Hummingbird feeders at the lovely San Isidro lodge allowed us to scrutinize and photograph Bronzy Inca, Chestnut-breasted Coronet, Speckled Hummingbird and Long-tailed Sylph, but the forest birding proved more frustrating, though we eventually obtained good views of many new birds, including Sulphur-bellied Tyrannulet, Inca Jay and Subtropical Cacique. An early start rewarded us with great torch views of the large White-throated Screech-Owl near the crest of the nearby Cordillera de Guacamayos, and early morning birding along the ridge trail turned out to be very productive, with a White-rimmed Brush-Finch following us along stealing the show, but also Ash-coloured Tapaculo and Rufous-headed Pygmy-Tyrant featured among the favourites. Higher up towards Quito we stopped at the newly built Guango Lodge where the hummingbird feeders were eagerly visited by Tourmaline Sunangel, Mountain Velvetbreast and Tyrian Metaltail, while a nearby patch of Centropogon flowers was favoured by the otherwise hard-to-find Mountain Avocetbill.

The next day we dressed as well we could to face the cold of the Papallacta Pass and its vicinity. An early start paid off with great views of Buff-breasted Mountain-Tanager and Pale-naped Brush-Finch, whilst White-chinned Thistletail responded very well to the tape and Black-backed Bush-Tanagers moved through the undergrowth. Lower down we coaxed a White-browed Spinetail into view, while Shining Sunbeams stood out against the bleakness of the cold mist cloaking these inhospitable Andean heights. Persistent efforts eventually paid off with a well-appreciated encounter with a smart pair of Giant Conebills, and climbing up to the top of a side road our wanderings through windswept paramo resulted in superb close-ups of a pair of Rufous-bellied Seedsnipe, the winner of the 'bird of the trip' contest! More high-elevation birding on the slopes of the beautiful Cotopaxi volcano the next morning brought an unexpected Curve-billed Tinamou at close range, and after scoping up the regulars around a shimmering lake we found an obliging Streak-backed Canastero in the bunchgrass, whilst another sweep search gave us excellent views of Andean Snipe and the pretty Ecuadorian Hillstar.

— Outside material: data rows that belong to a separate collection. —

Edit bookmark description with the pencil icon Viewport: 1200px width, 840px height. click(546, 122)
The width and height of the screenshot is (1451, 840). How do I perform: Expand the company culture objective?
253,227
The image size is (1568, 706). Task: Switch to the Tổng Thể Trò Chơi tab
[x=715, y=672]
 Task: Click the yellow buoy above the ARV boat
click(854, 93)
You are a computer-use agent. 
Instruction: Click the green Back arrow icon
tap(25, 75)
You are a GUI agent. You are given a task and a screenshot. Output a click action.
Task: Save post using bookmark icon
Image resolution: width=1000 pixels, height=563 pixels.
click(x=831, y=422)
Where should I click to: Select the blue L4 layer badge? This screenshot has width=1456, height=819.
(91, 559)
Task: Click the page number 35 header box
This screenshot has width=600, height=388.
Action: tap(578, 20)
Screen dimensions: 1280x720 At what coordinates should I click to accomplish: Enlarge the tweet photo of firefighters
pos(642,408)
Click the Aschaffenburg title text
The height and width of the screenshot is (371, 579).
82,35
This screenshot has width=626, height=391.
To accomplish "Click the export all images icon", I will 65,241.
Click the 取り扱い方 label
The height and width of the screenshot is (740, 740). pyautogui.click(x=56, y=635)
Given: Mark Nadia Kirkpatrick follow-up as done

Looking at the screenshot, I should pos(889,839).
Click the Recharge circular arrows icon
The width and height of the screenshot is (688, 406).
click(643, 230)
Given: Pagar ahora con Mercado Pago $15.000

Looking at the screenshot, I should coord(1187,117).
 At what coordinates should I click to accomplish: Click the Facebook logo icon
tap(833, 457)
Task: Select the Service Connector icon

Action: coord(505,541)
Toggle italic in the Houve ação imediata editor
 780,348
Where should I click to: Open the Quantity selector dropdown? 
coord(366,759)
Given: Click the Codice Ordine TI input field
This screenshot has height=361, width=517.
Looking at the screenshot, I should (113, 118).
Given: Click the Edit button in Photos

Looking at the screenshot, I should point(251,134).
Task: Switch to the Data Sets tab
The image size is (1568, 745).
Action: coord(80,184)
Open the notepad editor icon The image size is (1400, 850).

We then descended to Tinalandia for the final leg of the journey. After picking up Torrent Duck and White-capped Dipper en route, we arrived at this scenic lodge in mid-afternoon, in time to spend a relaxing couple of hours around the restaurant, where the hummingbird feeders were very popular with White-whiskered Hermit, Green-crowned Woodnymph, Green-crowned Brilliant and Rufous-tailed Hummingbird, and feeding tables had Red-headed Barbets, Silver-throated, Dusky-faced and Lemon-rumped Tanagers, Thick-billed Euphonia and Green Honeycreeper picking away at the bananas. A visit to bird-rich Rio Palenque the next day never had a quiet moment, and memorable birds here included Rufous-headed Chachalaca, White-whiskered Puffbird, Ochraceous Attila, Speckle-breasted Wren and Crimson-breasted Finch. Walking the trails at Tinalandia the last morning was a wonderful finale to this legendary tour, and here we especially remember our excellent views of Chocó Screech-Owl, Spot-crowned Antvireo, Esmeraldas Antbird and Grey-breasted Flycatcher. After three weeks 'chockfull' of birds we rounded off our odyssey through this wonderful country with a fine meal at the 'Risotto' restaurant, marveling and reflecting upon memories that will linger in our minds for years to come!